Task goal:
Once you reach the line containing "has width=768, height=405." in the entries below, write out that line and each one after it down to the line containing "Navigate back with", exactly and with nothing added.

Recorded data:
▽
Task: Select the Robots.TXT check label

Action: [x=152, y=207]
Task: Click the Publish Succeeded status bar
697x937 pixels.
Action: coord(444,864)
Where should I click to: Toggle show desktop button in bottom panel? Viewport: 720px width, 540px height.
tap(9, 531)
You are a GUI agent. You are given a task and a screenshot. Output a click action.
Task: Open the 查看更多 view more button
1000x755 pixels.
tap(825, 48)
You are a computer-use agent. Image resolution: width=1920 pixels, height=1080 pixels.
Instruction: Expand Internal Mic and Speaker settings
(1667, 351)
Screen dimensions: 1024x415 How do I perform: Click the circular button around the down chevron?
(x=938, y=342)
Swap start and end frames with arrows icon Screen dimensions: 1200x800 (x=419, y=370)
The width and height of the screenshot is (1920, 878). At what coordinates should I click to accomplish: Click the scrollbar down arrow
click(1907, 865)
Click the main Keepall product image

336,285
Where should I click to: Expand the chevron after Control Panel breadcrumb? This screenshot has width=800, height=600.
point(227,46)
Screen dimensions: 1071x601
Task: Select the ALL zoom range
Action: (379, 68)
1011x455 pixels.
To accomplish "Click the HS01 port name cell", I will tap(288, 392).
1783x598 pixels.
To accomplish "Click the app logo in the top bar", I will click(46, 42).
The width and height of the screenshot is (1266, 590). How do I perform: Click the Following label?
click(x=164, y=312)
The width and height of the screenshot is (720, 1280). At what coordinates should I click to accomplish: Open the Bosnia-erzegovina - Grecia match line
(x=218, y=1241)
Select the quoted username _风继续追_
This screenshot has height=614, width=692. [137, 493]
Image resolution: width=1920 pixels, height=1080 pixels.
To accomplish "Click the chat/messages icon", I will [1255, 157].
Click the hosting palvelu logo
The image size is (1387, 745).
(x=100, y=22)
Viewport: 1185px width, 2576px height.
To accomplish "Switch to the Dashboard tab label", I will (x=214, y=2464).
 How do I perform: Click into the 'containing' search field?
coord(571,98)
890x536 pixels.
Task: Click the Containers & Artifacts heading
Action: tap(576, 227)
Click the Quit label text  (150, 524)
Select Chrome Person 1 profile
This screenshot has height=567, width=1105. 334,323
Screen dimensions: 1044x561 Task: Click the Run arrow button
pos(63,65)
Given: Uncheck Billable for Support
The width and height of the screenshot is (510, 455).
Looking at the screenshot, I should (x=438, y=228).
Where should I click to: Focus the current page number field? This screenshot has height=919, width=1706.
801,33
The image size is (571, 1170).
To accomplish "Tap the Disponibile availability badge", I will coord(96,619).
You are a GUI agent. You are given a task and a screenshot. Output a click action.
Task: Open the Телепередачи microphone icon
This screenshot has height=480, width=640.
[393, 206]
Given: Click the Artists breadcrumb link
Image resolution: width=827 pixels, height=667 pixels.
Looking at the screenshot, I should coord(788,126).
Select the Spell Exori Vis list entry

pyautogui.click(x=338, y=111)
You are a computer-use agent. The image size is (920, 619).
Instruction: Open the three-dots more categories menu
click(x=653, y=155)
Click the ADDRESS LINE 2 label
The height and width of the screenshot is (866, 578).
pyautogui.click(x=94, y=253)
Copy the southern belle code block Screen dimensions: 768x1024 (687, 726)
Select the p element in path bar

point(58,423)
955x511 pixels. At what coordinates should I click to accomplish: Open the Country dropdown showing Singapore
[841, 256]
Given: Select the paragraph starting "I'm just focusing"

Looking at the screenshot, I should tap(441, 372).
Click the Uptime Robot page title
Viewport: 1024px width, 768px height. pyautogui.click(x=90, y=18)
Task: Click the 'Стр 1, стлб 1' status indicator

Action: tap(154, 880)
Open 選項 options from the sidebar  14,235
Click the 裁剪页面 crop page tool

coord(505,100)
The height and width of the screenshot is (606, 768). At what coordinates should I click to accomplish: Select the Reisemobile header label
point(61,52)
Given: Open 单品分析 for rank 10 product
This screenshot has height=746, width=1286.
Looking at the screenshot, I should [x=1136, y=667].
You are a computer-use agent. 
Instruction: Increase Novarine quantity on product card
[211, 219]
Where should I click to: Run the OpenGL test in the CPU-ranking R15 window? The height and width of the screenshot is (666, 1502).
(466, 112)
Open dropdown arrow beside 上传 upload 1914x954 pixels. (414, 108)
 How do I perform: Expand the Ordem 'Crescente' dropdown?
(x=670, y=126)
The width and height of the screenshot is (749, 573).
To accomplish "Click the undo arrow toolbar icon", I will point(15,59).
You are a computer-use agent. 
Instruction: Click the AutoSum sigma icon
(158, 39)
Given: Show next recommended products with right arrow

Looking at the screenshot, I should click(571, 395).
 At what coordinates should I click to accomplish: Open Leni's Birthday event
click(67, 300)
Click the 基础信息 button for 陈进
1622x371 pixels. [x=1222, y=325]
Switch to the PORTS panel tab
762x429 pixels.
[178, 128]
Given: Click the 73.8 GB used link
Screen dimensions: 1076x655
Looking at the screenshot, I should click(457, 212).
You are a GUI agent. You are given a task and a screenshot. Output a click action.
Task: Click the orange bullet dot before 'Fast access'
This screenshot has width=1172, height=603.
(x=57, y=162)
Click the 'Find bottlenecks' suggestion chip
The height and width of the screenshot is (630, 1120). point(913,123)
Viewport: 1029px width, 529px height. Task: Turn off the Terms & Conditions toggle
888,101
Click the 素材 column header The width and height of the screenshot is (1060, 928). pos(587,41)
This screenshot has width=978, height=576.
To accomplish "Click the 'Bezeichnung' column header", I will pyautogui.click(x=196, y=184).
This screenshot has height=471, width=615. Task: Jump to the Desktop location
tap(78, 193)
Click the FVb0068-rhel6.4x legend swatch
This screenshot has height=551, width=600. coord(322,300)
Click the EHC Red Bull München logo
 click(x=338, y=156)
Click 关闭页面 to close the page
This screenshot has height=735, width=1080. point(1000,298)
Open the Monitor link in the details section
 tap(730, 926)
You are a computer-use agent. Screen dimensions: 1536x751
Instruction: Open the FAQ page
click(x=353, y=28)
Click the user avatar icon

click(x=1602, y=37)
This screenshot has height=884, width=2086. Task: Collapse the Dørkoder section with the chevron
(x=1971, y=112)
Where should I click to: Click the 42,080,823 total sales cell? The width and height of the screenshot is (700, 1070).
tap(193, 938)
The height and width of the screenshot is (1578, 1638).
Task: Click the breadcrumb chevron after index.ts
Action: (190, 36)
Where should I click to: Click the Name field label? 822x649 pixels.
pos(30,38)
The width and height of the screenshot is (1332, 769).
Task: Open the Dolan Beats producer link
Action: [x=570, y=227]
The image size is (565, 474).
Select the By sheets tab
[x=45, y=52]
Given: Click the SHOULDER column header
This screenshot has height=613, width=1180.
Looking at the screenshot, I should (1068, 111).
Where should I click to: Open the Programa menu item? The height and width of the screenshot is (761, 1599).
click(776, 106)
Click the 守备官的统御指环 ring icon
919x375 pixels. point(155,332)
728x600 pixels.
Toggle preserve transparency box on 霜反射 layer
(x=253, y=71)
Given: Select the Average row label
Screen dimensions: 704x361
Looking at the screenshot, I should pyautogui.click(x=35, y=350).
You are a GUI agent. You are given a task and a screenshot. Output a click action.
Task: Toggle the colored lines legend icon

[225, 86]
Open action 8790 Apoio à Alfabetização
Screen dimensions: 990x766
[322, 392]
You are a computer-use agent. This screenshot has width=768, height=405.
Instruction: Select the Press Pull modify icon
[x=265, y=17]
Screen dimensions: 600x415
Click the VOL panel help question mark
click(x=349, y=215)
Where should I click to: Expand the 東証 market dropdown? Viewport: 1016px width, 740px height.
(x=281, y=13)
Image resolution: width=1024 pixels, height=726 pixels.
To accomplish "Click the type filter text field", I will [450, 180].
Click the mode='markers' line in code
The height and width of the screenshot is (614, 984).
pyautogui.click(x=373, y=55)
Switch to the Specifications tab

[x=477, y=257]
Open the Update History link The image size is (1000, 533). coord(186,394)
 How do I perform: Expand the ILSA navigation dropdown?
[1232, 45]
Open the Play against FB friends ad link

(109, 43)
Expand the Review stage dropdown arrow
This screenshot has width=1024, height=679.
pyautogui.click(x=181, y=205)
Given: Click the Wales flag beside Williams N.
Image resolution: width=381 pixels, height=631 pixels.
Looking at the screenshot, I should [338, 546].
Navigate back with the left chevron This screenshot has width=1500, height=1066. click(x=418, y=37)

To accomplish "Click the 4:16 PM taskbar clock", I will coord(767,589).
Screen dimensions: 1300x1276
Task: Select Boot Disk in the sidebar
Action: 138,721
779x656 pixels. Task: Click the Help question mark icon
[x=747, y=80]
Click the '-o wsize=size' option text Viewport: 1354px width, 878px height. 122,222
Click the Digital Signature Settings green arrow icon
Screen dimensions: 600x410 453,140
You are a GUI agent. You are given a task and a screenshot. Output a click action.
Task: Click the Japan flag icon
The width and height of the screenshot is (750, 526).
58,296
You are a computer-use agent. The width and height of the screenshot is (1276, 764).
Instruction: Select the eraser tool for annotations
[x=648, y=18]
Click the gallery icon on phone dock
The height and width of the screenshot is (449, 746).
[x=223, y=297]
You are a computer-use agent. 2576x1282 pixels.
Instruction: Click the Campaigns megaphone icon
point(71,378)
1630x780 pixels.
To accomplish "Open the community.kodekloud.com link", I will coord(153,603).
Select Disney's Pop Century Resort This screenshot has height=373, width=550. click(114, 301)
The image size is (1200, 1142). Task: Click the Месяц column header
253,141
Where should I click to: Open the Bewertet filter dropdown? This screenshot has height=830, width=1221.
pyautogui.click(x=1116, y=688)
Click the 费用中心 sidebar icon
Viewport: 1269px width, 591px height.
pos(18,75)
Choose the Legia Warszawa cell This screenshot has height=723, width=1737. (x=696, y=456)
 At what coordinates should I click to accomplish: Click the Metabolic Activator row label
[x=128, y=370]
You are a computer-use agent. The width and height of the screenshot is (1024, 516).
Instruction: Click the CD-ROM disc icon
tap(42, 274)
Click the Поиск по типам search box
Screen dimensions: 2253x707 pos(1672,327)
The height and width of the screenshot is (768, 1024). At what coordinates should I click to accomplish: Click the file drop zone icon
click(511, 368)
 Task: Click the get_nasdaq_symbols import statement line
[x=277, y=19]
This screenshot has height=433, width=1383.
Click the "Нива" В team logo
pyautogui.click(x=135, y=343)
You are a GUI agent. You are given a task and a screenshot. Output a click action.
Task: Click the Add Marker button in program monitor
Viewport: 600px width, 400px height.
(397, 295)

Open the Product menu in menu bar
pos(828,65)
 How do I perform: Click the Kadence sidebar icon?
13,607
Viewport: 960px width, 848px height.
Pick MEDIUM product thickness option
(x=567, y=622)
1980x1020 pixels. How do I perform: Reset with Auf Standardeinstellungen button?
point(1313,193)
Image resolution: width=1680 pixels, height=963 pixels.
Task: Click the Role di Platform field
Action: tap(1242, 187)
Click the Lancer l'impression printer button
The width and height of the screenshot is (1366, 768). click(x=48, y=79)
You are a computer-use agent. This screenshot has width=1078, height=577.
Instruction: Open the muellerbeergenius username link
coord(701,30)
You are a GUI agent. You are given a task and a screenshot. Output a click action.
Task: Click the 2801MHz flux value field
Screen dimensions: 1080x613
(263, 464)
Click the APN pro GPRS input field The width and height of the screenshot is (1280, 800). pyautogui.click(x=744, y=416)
△
Answer to this task:
You are a computer-use agent. This screenshot has width=768, height=405.
Instruction: Select the Press Pull modify icon
[x=265, y=17]
Screen dimensions: 600x415
Click the VOL panel help question mark
click(x=349, y=215)
Where should I click to: Expand the 東証 market dropdown? Viewport: 1016px width, 740px height.
(x=281, y=13)
Image resolution: width=1024 pixels, height=726 pixels.
To accomplish "Click the type filter text field", I will [450, 180].
Click the mode='markers' line in code
The height and width of the screenshot is (614, 984).
pyautogui.click(x=373, y=55)
Switch to the Specifications tab

[x=477, y=257]
Open the Update History link The image size is (1000, 533). coord(186,394)
 How do I perform: Expand the ILSA navigation dropdown?
[1232, 45]
Open the Play against FB friends ad link

(109, 43)
Expand the Review stage dropdown arrow
This screenshot has width=1024, height=679.
pyautogui.click(x=181, y=205)
Given: Click the Wales flag beside Williams N.
Image resolution: width=381 pixels, height=631 pixels.
Looking at the screenshot, I should [338, 546].
Navigate back with the left chevron This screenshot has width=1500, height=1066. click(x=418, y=37)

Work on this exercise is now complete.